Joshua Taylor has been experiencing unexplained blackouts since he was just 11-years-old. He was under the care of a specialist children’s hospital, which was unable to work out why he was fainting.

The problem appeared to have gone away until he collapsed last year while getting ready for bed. He was unconscious for a few minutes.

Mr Taylor was referred to Basildon Hospital under the care of consultant cardiologist Dr Jason Dungu. Seven days of electrocardiogram monitoring - which checks blood pressure and the rhythm and electrical activity of the heart - showed his heartbeat was pausing at intervals.

The pharmacy technician has now been fitted with a Micra Transcatheter Pacing System - known as the invisible pacemaker. It is 93 per cent smaller than a traditional pacemaker - which is the equivalent of a tea bag - and lasts as long. It also does not require a lead to be threaded into the heart.

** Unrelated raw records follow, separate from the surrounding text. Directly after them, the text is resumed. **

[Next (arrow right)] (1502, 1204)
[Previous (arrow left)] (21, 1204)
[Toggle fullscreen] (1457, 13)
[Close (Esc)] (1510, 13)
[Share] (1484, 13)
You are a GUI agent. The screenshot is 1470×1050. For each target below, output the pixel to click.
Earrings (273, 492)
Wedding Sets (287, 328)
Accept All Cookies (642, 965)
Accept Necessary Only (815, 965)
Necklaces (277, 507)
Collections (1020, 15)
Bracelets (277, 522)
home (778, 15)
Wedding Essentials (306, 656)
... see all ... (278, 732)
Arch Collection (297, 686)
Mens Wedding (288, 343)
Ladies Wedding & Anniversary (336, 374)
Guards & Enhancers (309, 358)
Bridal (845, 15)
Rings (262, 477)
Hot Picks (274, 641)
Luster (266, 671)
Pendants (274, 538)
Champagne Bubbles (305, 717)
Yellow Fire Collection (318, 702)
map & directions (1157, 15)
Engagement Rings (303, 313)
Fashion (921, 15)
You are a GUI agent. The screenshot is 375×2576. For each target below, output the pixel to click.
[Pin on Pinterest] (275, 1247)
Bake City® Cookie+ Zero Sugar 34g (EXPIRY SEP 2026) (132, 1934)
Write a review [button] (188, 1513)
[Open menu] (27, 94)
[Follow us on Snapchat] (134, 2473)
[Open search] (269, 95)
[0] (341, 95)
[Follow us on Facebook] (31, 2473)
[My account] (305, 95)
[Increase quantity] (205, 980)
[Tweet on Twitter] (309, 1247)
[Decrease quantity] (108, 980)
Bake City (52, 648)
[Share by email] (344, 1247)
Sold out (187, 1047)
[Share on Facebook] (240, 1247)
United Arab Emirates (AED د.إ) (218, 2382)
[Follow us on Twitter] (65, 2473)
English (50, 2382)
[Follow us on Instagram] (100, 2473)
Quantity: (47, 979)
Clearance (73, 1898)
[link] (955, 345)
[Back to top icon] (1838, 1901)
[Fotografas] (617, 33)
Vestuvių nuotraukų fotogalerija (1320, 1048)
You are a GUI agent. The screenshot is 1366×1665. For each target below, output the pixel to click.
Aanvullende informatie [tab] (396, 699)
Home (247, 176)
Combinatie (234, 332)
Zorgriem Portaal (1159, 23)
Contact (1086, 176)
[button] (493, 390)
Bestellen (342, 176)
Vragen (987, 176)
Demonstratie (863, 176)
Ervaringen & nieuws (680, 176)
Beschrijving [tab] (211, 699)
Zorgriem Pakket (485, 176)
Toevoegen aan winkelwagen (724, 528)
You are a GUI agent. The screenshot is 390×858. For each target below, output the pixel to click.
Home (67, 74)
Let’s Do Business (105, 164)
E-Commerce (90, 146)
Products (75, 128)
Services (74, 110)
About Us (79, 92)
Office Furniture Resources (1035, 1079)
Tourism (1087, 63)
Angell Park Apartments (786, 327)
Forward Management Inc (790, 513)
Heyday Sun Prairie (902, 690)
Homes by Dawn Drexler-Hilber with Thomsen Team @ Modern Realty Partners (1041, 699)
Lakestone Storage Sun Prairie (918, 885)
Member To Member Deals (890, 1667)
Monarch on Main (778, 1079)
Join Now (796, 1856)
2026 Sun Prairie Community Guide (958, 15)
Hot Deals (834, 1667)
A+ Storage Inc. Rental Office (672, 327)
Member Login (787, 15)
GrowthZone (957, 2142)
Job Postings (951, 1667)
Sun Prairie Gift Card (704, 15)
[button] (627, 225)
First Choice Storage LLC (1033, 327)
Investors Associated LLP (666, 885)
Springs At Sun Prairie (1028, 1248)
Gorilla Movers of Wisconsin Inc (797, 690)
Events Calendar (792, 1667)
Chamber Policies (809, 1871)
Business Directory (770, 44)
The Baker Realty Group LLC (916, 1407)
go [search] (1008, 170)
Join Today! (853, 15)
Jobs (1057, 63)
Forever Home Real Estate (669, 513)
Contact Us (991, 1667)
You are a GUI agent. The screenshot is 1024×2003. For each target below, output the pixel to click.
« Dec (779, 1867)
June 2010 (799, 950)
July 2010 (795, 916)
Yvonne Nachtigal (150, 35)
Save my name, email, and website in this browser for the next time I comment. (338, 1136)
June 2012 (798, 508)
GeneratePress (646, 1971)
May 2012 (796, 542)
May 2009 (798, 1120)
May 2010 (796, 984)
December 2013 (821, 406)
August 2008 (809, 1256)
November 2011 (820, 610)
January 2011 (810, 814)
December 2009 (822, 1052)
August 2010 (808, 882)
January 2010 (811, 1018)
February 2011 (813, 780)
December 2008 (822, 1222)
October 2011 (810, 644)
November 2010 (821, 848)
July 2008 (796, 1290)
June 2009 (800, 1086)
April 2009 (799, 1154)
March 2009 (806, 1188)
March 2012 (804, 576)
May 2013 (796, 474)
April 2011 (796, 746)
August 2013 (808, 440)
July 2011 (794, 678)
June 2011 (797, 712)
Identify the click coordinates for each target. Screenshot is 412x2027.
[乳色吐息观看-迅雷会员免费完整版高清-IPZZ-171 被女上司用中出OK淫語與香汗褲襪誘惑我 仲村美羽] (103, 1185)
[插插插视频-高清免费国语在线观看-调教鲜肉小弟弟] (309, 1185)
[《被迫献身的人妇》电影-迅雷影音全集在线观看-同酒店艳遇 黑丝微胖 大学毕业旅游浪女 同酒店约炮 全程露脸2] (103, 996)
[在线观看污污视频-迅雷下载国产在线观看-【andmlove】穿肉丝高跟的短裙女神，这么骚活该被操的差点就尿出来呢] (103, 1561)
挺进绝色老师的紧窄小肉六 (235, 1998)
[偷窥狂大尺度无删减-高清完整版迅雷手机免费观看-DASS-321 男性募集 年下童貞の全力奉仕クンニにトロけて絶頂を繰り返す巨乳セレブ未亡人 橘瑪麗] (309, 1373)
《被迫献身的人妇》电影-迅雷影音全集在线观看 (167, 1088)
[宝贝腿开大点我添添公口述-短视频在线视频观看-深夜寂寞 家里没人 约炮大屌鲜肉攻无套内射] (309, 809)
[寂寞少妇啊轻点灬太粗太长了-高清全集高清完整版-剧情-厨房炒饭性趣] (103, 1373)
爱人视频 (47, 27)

Mr Taylor said: “At my first follow-up appointment, the doctors saw that the pauses had increased. They said I would need a pacemaker.

“Being the first patient to receive a leadless pacemaker made me feel slightly apprehensive, but I could see the advantages and the doctor reassured me that if there were any problems, I could have a traditional one fitted.”

The pacemaker - which uses electrical pulses to control the heartbeat - was installed by Dr Stuart Harris. The clinical director of Essex Cardiothoracic Centre, based in the grounds of Basildon Hospital, underwent training in the United States.

Mr Taylor is among the first in Britain to have the tiny piece of equipment fitted. The surgery has previously been carried out at hospitals in Southampton, London and Yorkshire.

He added: “I feel very well. The care and treatment at the cardiothoracic centre has been amazing.”

Dr Harris said: “It is known as the invisible pacemaker, is 93 per cent smaller than a traditional pacemaker and lasts as long. No lead is required because it is small enough to be implanted into the heart chamber through a vein in the patient’s leg.

“The component of a traditional pacemaker that is most likely to fail is the lead, so these new pacemakers are more reliable. And because they are so small, the implant only involves a small incision, meaning a reduced risk of infection for the patient, no visible sign of the device and a greater chance of resuming their normal activities.”